In the listing below, repeat exactly every line from the first through the line containing "Toggle Target beard length legend entry", with nothing else.
START Data for processing
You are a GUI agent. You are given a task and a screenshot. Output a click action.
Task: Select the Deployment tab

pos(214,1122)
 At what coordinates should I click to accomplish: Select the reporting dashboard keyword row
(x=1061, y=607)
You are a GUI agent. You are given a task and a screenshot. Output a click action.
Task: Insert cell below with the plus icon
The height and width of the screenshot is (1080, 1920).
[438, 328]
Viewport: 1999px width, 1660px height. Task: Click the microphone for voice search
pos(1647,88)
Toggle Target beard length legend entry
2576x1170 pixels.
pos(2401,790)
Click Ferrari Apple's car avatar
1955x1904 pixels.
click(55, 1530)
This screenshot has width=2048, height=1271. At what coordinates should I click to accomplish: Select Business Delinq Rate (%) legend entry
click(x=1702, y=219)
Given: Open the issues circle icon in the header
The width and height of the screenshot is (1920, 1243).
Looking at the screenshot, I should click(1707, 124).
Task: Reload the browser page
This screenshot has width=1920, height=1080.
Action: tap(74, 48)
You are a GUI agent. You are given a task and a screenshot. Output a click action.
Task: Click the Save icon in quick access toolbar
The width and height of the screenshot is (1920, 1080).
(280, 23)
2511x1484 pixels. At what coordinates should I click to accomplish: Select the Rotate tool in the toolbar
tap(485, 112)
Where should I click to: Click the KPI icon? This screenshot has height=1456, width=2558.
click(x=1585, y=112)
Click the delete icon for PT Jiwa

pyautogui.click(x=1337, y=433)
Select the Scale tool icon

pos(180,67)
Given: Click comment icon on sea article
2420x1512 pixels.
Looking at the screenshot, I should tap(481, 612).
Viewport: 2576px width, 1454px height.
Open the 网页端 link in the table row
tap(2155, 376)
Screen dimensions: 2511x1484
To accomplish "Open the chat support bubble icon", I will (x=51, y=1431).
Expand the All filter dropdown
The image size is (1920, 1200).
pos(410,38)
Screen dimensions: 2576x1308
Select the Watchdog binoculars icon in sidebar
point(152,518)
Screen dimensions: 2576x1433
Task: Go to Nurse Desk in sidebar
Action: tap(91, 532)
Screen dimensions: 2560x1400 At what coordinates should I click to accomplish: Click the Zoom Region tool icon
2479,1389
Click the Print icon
END Data for processing
● Result:
You are a GUI agent. You are given a task and a screenshot. Output a click action.
Task: Select the Deployment tab

pos(214,1122)
 At what coordinates should I click to accomplish: Select the reporting dashboard keyword row
(x=1061, y=607)
You are a GUI agent. You are given a task and a screenshot. Output a click action.
Task: Insert cell below with the plus icon
The height and width of the screenshot is (1080, 1920).
[438, 328]
Viewport: 1999px width, 1660px height. Task: Click the microphone for voice search
pos(1647,88)
Toggle Target beard length legend entry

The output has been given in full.